Provided data:
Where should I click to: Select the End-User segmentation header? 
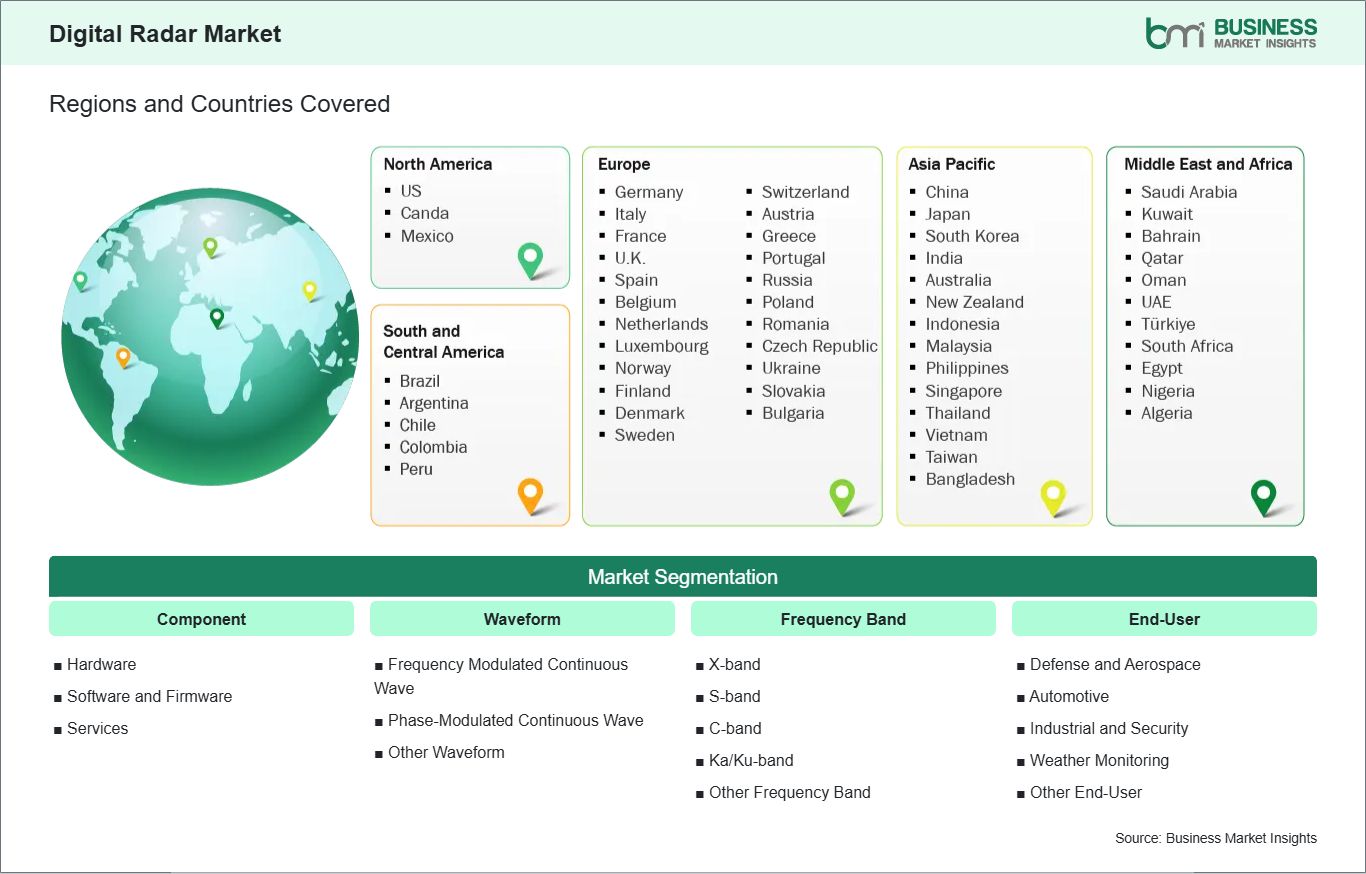[1165, 619]
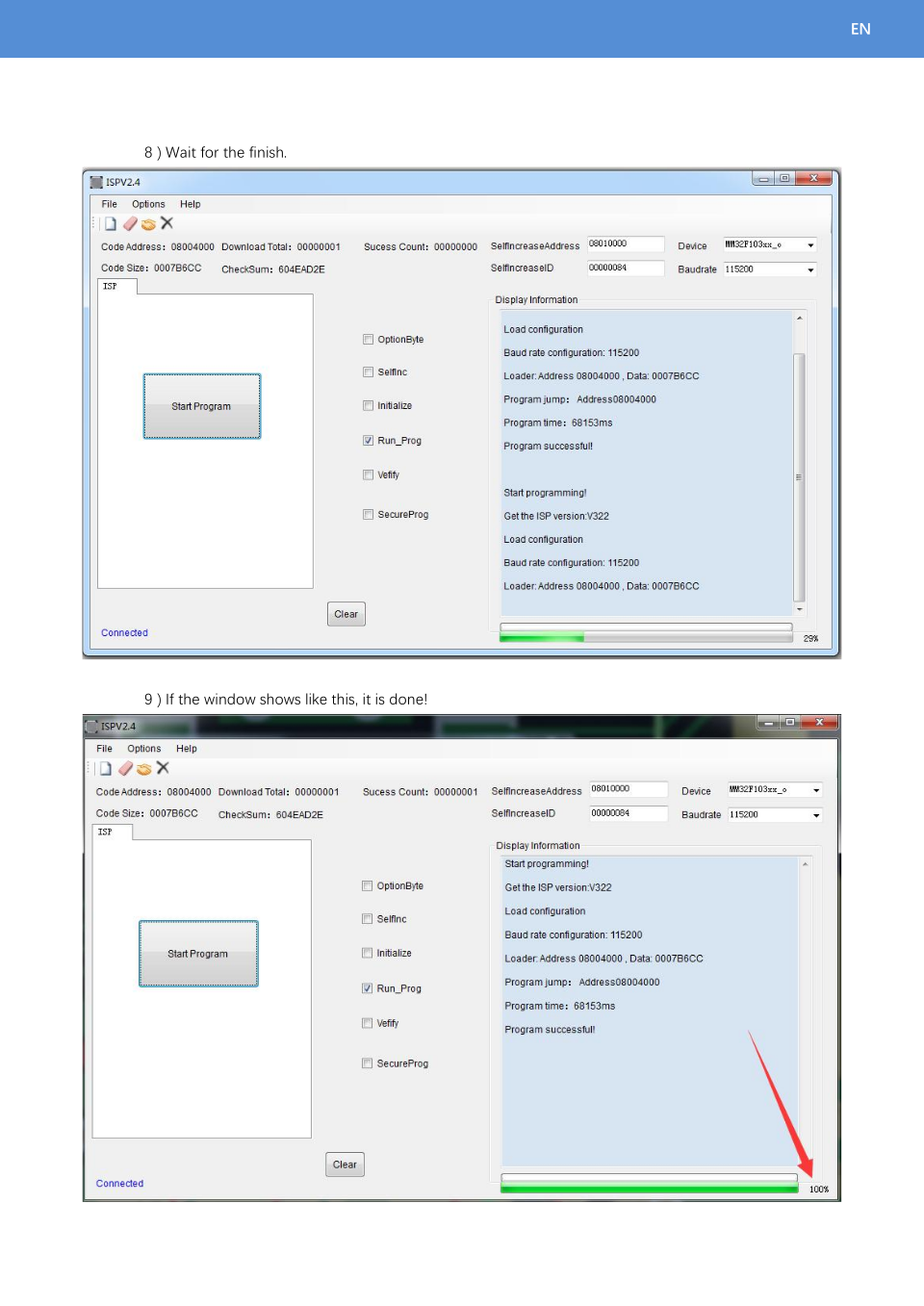924x1306 pixels.
Task: Click the new file icon in lower window
Action: (106, 769)
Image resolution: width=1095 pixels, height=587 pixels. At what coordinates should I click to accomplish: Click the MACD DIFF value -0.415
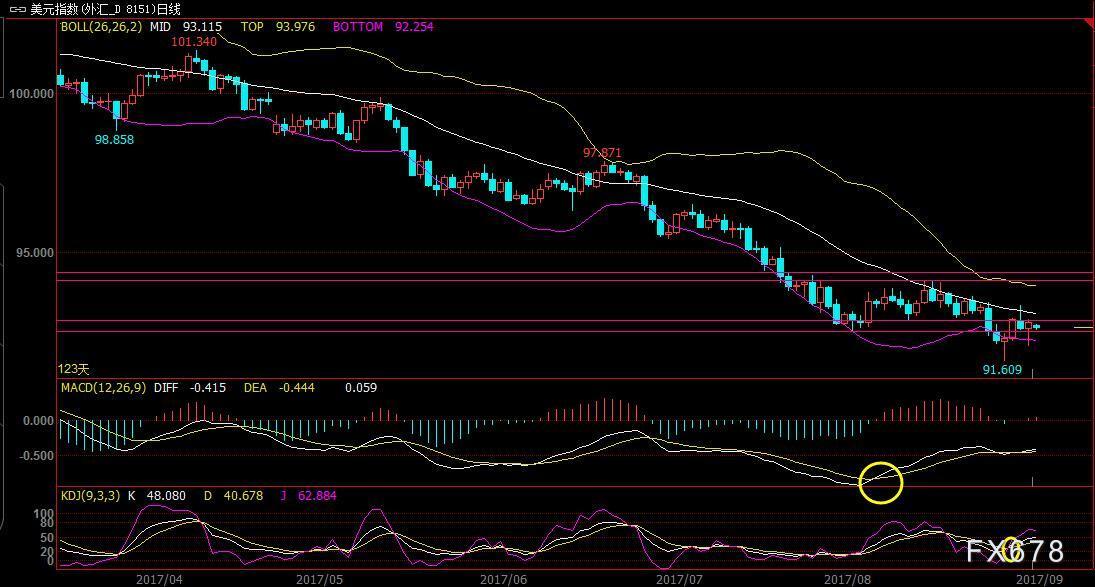tap(205, 387)
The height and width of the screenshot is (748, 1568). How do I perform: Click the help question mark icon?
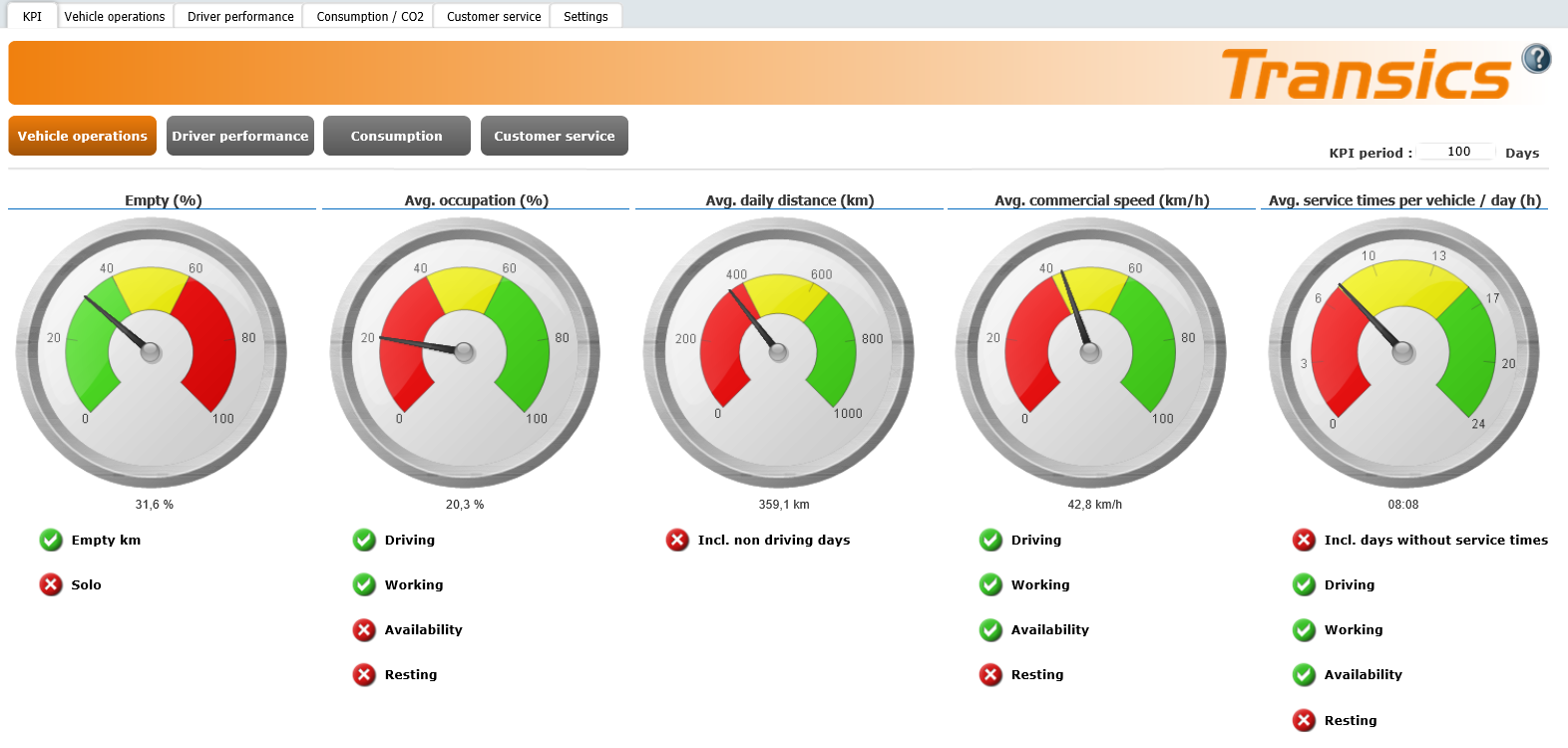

Problem details: Render the records above word for word and leave the pictures out.

The completed task:
Where should I click to: Select the End-User segmentation header? 
[1165, 619]
924x1306 pixels.
Task: Click the new file icon in lower window
Action: (106, 769)
Image resolution: width=1095 pixels, height=587 pixels. At what coordinates should I click to accomplish: Click the MACD DIFF value -0.415
tap(205, 387)
The height and width of the screenshot is (748, 1568). How do I perform: Click the help question mark icon?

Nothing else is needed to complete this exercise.